Subscribe Us

PELECEHAN SEKSUAL DI RANAH PENDIDIKAN, SOLUSINYA?

Oleh Febri Ghiyah Baitul Ilmi 
(Aktivis Dakwah Nisa Morowali)

Vivisualiterasi.com- Miris, pelecehan seksual di bidang pendidikan kian merebak. Diperparah lagi, pelaku pelecehan seksual adalah oknum guru yang dipercaya sebagai pengganti orang tua dan sebagai pendidik di lingkungan sekolah. Sebenarnya berbagai upaya telah dilakukan oleh pemerintah, namun tak mampu membendung kasus pelecehan seksual di lingkungan pendidikan.

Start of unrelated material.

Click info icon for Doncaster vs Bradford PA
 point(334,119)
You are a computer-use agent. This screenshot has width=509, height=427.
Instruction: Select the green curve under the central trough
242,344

Lantas bagaimana solusi yang efektif untuk mengatasi masalah ini? 

Oknum guru Pendidikan Jasmani, Olahraga, dan Kesehatan (PJOK) di SD, Kecamatan Doreng, Kabupaten Sikka, Provinsi NTT, tega mencabuli sebanyak 8 pelajar yang berusia 8 sampai 13 tahun. Aksi bejat tersebut dilakukan sejak korban duduk dibangku kelas 1 SD. Kemudian, oknum guru tersebut telah dinyatakan sebagai tersangka dan ditahan pada 1 Maret 2025, sesuai UU Nomor 17 Tahun 2016 Tentang Perlindungan Anak yang tertuang di dalam Pasal 82 pada ayat 1, bahwa hukuman penjara paling singkat 5 tahun dan paling lama 15 tahun, (tirto.id, 6/3/2025). 

Di wilayah lain, oknum guru SMK di Kalideres melakukan pelecehan seksual kepada 40 siswinya dengan memegang pundaknya, bersalaman lama, dan mengelus pinggulnya. Kejadian ini memancing emosi siswa di sekolah tersebut dan akhirnya melakukan demo kepada pihak sekolah. Akhirnya, pelaku menerima sanksi pemecatan dari pihak sekolah, meski pun sebelum para siswa melakukan demo, pihak sekolah telah pemecatan pelaku, hanya saja belum di sosialisasikan kepada seluruh siswa, (megapolitan.kompas.com, 7/3/2025) 

Apa Peran Pemerintah?

Melihat pelecehan seksual di dunia pendidikan semakin mengkhawatirkan, pemerintah melakukan beberapa tindakan seperti edukasi terkait pelecehan seksual dan bahayanya, sarana dan prasarana di lingkungan sekolah yang aman dan nyaman, melatih tenaga pendidik, kerja sama dengan pihak keagamaan, dan penunjang CCTV. 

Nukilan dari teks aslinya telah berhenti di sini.